Dia membungkuk, mengambil kalung itu dengan tangan gemetar. Logamnya dingin membeku, dan saat dia menyentuhnya, suara tangisan bayi meledak di telinganya—keras, memekakkan. Lina menjatuhkan kalung itu, menutup telinga, tapi suara itu tak berhenti. Dari pohon, tawa Wulan terdengar lagi, dan kali ini ada bisikan baru: “Kau temukan dia... sekarang bawa ke aku.”

Lina menoleh ke pohon. Wulan tak lagi hanya bayangan—dia berdiri nyata di sana, gaun putihnya kotor tanah, rambutnya menutupi sebagian wajah. Tapi yang membuat Lina membeku adalah tangan Wulan—kuku-kukunya panjang, hitam, dan meneteskan darah segar. “Mbak... cepat,” katanya, suaranya bergetar antara sedih dan marah. Lina mundur, tapi kakinya terasa berat, seperti ditarik ke bawah oleh akar-akar pohon yang kini bergerak perlahan, merayap ke arahnya.

Tiba-tiba, suara kasar memecah malam. “Mbak! Lari!” Itu Pak Joko, penjaga malam, berdiri di ujung gang dengan senter besar di tangan. Dia berlari mendekat, meneriakkan sesuatu dalam bahasa Jawa yang Lina tak paham. Wulan menoleh ke arahnya, dan untuk pertama kalinya, ekspresinya berubah—marah. Tangisan bayi berhenti, digantikan raungan panjang yang mengguncang udara. Lina tersadar dari kaku, berlari ke arah Pak Joko. Tapi saat dia menoleh ke belakang, Wulan sudah tak ada di bawah pohon—hanya kalung itu yang masih tergeletak, berkilau samar di bawah cahaya bulan.

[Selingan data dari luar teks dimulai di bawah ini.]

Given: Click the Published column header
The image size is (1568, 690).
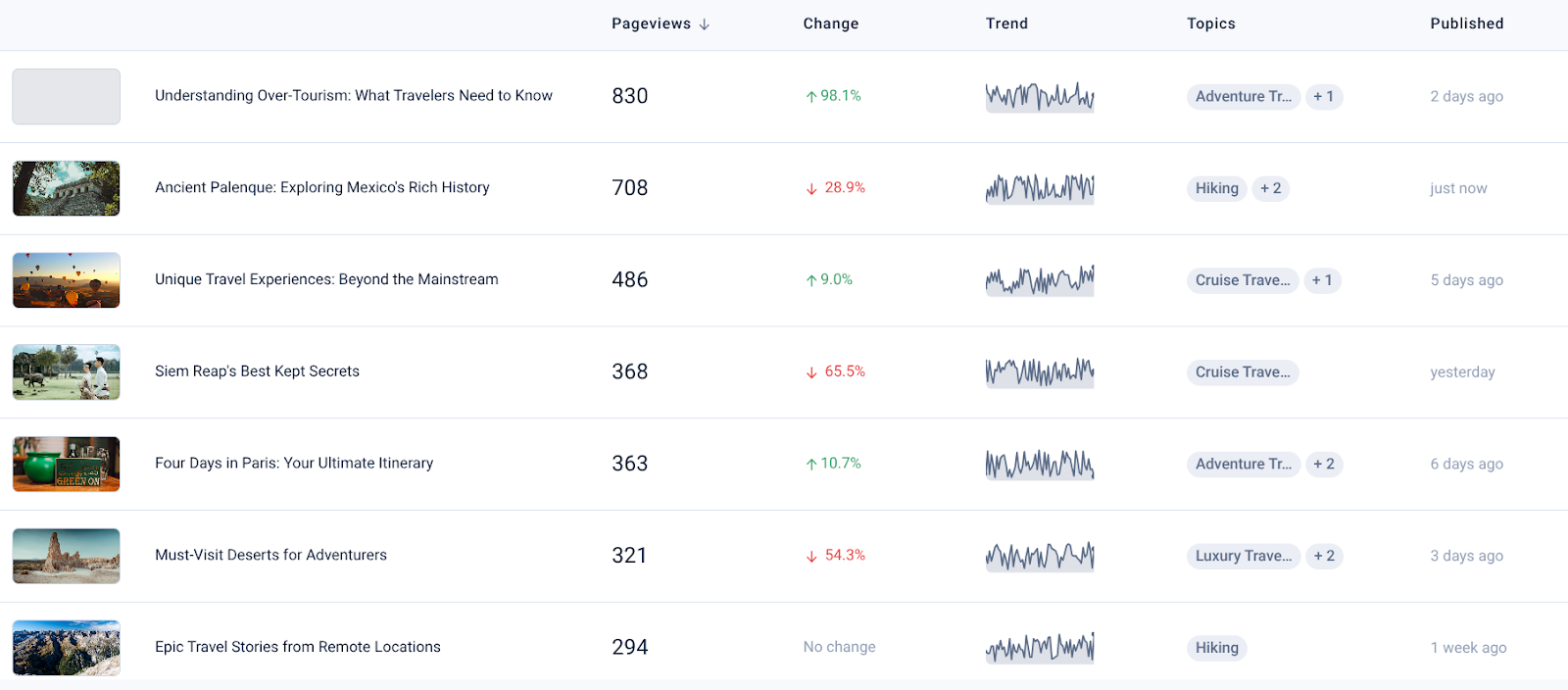Looking at the screenshot, I should (x=1466, y=24).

“Mbak, ikut aku,” kata Pak Joko, napasnya tersengal. “Dia nggak akan ninggalin Mbak gitu aja. Kita harus cari tahu apa yang dia mau.” Lina mengangguk lelet, jantungnya masih berdegup kencang. Di tangannya, dia baru sadar memegang sesuatu—sekeping kertas tua yang terselip di kalung tadi, bertulisan tangan: “Anakku di bawah pohon.”